= Supplied records =

Segment Open

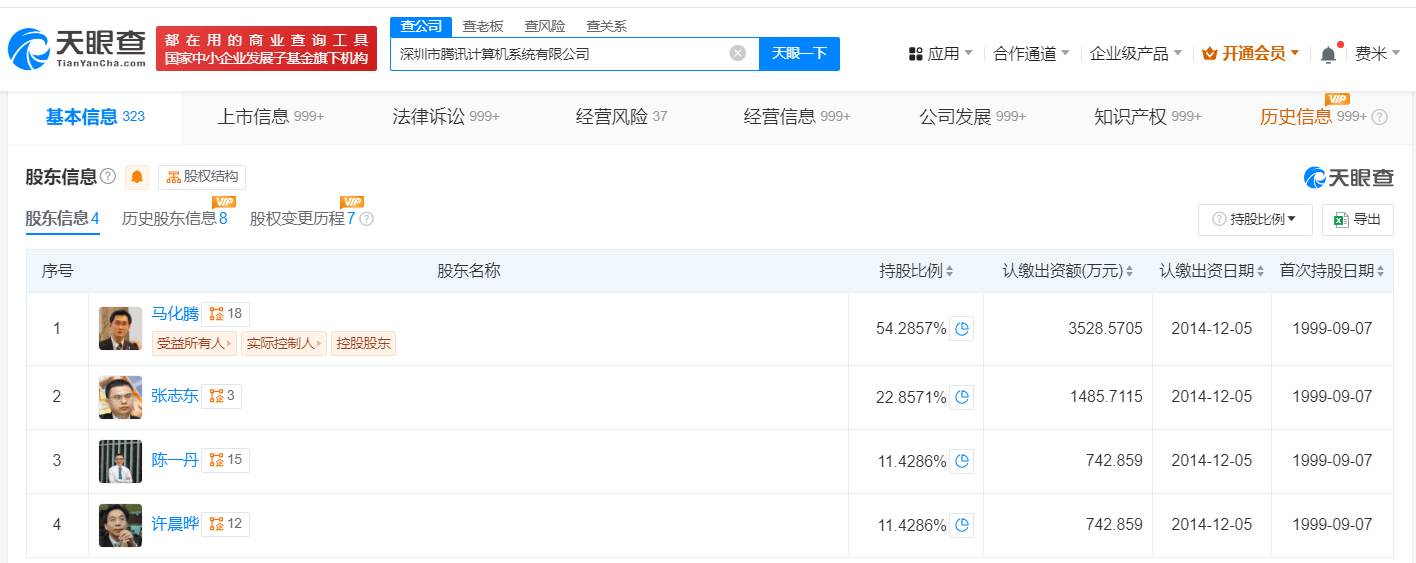This screenshot has height=563, width=1416.
Task: Click the help icon beside 股东信息 heading
Action: pyautogui.click(x=108, y=177)
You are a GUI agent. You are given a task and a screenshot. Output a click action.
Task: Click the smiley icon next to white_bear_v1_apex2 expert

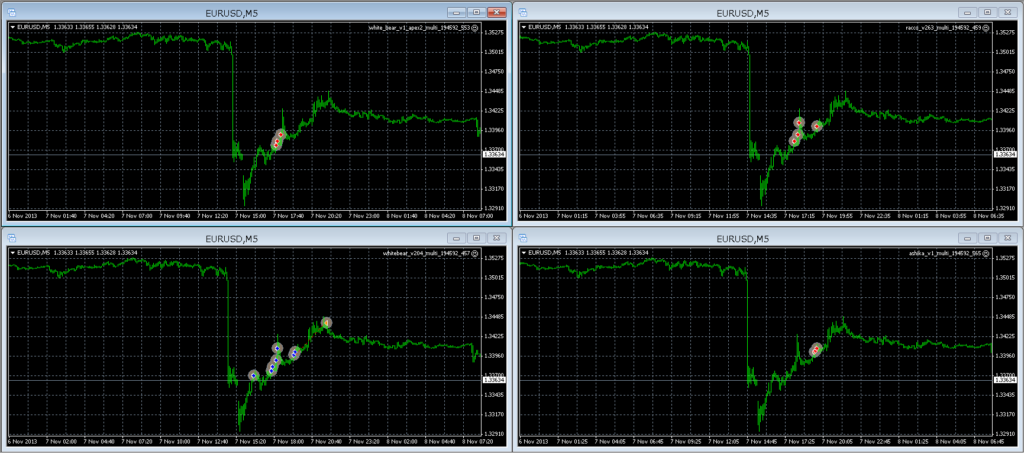point(476,28)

Segment Closed

= Work task =
Starting at the line containing "You are a GUI", output every remaining line of the records above exactly, the last one included. Nothing else belongs in the output, and no pictures either.

= Response area =
You are a GUI agent. You are given a task and a screenshot. Output a click action.
Task: Click the smiley icon next to white_bear_v1_apex2 expert

point(476,28)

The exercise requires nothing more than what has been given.